◆ **The task**
Since the entries below must stay intact, return each one exactly.

◆ **Extracted records**
• • •

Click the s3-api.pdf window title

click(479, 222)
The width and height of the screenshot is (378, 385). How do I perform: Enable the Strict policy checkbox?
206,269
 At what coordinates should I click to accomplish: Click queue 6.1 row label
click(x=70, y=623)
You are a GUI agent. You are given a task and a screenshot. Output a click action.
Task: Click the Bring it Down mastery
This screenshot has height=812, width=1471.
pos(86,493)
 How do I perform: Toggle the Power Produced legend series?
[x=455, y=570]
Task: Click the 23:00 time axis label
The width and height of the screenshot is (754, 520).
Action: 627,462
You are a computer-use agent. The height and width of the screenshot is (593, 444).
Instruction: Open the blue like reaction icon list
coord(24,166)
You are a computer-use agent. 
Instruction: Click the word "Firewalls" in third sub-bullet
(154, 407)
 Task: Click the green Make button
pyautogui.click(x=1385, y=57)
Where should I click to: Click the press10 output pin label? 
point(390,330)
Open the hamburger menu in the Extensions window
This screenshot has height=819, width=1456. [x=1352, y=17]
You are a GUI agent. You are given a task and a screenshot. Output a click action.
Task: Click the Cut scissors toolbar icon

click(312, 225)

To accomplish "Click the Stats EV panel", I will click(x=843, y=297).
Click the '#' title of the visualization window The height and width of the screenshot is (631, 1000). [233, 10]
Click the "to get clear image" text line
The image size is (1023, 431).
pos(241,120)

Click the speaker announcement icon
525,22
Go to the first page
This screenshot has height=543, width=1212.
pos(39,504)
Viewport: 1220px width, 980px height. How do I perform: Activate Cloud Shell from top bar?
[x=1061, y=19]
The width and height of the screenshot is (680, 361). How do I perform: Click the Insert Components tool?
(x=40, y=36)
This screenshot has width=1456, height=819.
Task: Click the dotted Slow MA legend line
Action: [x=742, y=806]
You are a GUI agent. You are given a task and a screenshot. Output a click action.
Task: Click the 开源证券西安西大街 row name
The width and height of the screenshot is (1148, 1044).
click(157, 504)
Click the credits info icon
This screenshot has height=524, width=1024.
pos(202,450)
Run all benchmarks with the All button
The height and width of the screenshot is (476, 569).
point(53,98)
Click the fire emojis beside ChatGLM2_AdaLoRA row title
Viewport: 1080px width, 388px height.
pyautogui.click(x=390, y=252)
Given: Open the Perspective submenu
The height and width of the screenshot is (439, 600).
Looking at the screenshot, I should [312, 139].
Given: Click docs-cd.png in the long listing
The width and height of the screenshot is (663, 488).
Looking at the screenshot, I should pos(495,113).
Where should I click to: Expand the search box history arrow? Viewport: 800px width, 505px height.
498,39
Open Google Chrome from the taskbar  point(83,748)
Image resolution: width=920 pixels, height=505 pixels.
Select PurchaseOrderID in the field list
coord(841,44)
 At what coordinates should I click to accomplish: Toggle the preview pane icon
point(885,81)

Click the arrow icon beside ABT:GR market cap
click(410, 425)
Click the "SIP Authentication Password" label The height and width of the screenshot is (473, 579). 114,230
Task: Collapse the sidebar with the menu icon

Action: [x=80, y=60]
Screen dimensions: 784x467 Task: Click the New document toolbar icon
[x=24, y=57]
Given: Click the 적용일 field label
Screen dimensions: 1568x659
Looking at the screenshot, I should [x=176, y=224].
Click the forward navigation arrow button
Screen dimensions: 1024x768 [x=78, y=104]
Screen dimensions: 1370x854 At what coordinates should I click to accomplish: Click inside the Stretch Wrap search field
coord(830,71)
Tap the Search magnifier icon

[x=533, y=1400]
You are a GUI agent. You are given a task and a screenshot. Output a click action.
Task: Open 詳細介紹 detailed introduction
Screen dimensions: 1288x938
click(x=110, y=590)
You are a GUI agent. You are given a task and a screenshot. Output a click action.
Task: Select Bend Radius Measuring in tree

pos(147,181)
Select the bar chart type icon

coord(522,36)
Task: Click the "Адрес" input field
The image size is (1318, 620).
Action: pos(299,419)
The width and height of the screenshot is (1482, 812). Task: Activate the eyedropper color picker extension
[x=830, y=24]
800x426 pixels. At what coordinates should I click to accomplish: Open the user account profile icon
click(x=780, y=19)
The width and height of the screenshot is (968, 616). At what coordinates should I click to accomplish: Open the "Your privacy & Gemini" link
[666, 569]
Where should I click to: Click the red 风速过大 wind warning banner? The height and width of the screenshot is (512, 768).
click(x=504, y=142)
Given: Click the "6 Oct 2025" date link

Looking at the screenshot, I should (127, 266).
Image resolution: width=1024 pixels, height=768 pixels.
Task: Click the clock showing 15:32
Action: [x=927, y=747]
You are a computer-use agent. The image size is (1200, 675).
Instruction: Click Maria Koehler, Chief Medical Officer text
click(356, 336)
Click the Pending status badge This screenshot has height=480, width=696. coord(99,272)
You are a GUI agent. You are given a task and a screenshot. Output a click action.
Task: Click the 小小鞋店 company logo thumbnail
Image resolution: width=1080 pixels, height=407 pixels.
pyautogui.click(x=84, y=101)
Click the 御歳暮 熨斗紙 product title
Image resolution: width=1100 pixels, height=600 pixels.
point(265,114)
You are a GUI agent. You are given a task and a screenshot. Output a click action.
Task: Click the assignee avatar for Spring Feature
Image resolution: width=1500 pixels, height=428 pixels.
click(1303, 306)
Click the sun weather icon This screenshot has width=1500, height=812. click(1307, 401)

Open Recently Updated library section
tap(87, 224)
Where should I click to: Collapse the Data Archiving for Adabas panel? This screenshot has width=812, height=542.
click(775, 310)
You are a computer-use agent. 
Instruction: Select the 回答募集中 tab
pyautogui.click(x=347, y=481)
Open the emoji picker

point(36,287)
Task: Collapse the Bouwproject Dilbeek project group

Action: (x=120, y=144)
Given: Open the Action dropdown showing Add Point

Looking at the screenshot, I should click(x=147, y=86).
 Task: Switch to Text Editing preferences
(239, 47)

• • •

◆ **Answer section**
Click the s3-api.pdf window title

click(479, 222)
The width and height of the screenshot is (378, 385). How do I perform: Enable the Strict policy checkbox?
206,269
 At what coordinates should I click to accomplish: Click queue 6.1 row label
click(x=70, y=623)
You are a GUI agent. You are given a task and a screenshot. Output a click action.
Task: Click the Bring it Down mastery
This screenshot has height=812, width=1471.
pos(86,493)
 How do I perform: Toggle the Power Produced legend series?
[x=455, y=570]
Task: Click the 23:00 time axis label
The width and height of the screenshot is (754, 520).
Action: 627,462
You are a computer-use agent. The height and width of the screenshot is (593, 444).
Instruction: Open the blue like reaction icon list
coord(24,166)
You are a computer-use agent. 
Instruction: Click the word "Firewalls" in third sub-bullet
(154, 407)
 Task: Click the green Make button
pyautogui.click(x=1385, y=57)
Where should I click to: Click the press10 output pin label? 
point(390,330)
Open the hamburger menu in the Extensions window
This screenshot has height=819, width=1456. [x=1352, y=17]
You are a GUI agent. You are given a task and a screenshot. Output a click action.
Task: Click the Cut scissors toolbar icon

click(312, 225)

To accomplish "Click the Stats EV panel", I will click(x=843, y=297).
Click the '#' title of the visualization window The height and width of the screenshot is (631, 1000). [233, 10]
Click the "to get clear image" text line
The image size is (1023, 431).
pos(241,120)

Click the speaker announcement icon
525,22
Go to the first page
This screenshot has height=543, width=1212.
pos(39,504)
Viewport: 1220px width, 980px height. How do I perform: Activate Cloud Shell from top bar?
[x=1061, y=19]
The width and height of the screenshot is (680, 361). How do I perform: Click the Insert Components tool?
(x=40, y=36)
This screenshot has width=1456, height=819.
Task: Click the dotted Slow MA legend line
Action: [x=742, y=806]
You are a GUI agent. You are given a task and a screenshot. Output a click action.
Task: Click the 开源证券西安西大街 row name
The width and height of the screenshot is (1148, 1044).
click(157, 504)
Click the credits info icon
This screenshot has height=524, width=1024.
pos(202,450)
Run all benchmarks with the All button
The height and width of the screenshot is (476, 569).
point(53,98)
Click the fire emojis beside ChatGLM2_AdaLoRA row title
Viewport: 1080px width, 388px height.
pyautogui.click(x=390, y=252)
Given: Open the Perspective submenu
The height and width of the screenshot is (439, 600).
Looking at the screenshot, I should [312, 139].
Given: Click docs-cd.png in the long listing
The width and height of the screenshot is (663, 488).
Looking at the screenshot, I should pos(495,113).
Where should I click to: Expand the search box history arrow? Viewport: 800px width, 505px height.
498,39
Open Google Chrome from the taskbar  point(83,748)
Image resolution: width=920 pixels, height=505 pixels.
Select PurchaseOrderID in the field list
coord(841,44)
 At what coordinates should I click to accomplish: Toggle the preview pane icon
point(885,81)

Click the arrow icon beside ABT:GR market cap
click(410, 425)
Click the "SIP Authentication Password" label The height and width of the screenshot is (473, 579). 114,230
Task: Collapse the sidebar with the menu icon

Action: [x=80, y=60]
Screen dimensions: 784x467 Task: Click the New document toolbar icon
[x=24, y=57]
Given: Click the 적용일 field label
Screen dimensions: 1568x659
Looking at the screenshot, I should [x=176, y=224].
Click the forward navigation arrow button
Screen dimensions: 1024x768 [x=78, y=104]
Screen dimensions: 1370x854 At what coordinates should I click to accomplish: Click inside the Stretch Wrap search field
coord(830,71)
Tap the Search magnifier icon

[x=533, y=1400]
You are a GUI agent. You are given a task and a screenshot. Output a click action.
Task: Open 詳細介紹 detailed introduction
Screen dimensions: 1288x938
click(x=110, y=590)
You are a GUI agent. You are given a task and a screenshot. Output a click action.
Task: Select Bend Radius Measuring in tree

pos(147,181)
Select the bar chart type icon

coord(522,36)
Task: Click the "Адрес" input field
The image size is (1318, 620).
Action: pos(299,419)
The width and height of the screenshot is (1482, 812). Task: Activate the eyedropper color picker extension
[x=830, y=24]
800x426 pixels. At what coordinates should I click to accomplish: Open the user account profile icon
click(x=780, y=19)
The width and height of the screenshot is (968, 616). At what coordinates should I click to accomplish: Open the "Your privacy & Gemini" link
[666, 569]
Where should I click to: Click the red 风速过大 wind warning banner? The height and width of the screenshot is (512, 768).
click(x=504, y=142)
Given: Click the "6 Oct 2025" date link

Looking at the screenshot, I should (127, 266).
Image resolution: width=1024 pixels, height=768 pixels.
Task: Click the clock showing 15:32
Action: [x=927, y=747]
You are a computer-use agent. The image size is (1200, 675).
Instruction: Click Maria Koehler, Chief Medical Officer text
click(356, 336)
Click the Pending status badge This screenshot has height=480, width=696. coord(99,272)
You are a GUI agent. You are given a task and a screenshot. Output a click action.
Task: Click the 小小鞋店 company logo thumbnail
Image resolution: width=1080 pixels, height=407 pixels.
pyautogui.click(x=84, y=101)
Click the 御歳暮 熨斗紙 product title
Image resolution: width=1100 pixels, height=600 pixels.
point(265,114)
You are a GUI agent. You are given a task and a screenshot. Output a click action.
Task: Click the assignee avatar for Spring Feature
Image resolution: width=1500 pixels, height=428 pixels.
click(1303, 306)
Click the sun weather icon This screenshot has width=1500, height=812. click(1307, 401)

Open Recently Updated library section
tap(87, 224)
Where should I click to: Collapse the Data Archiving for Adabas panel? This screenshot has width=812, height=542.
click(775, 310)
You are a computer-use agent. 
Instruction: Select the 回答募集中 tab
pyautogui.click(x=347, y=481)
Open the emoji picker

point(36,287)
Task: Collapse the Bouwproject Dilbeek project group

Action: (x=120, y=144)
Given: Open the Action dropdown showing Add Point

Looking at the screenshot, I should click(x=147, y=86).
 Task: Switch to Text Editing preferences
(239, 47)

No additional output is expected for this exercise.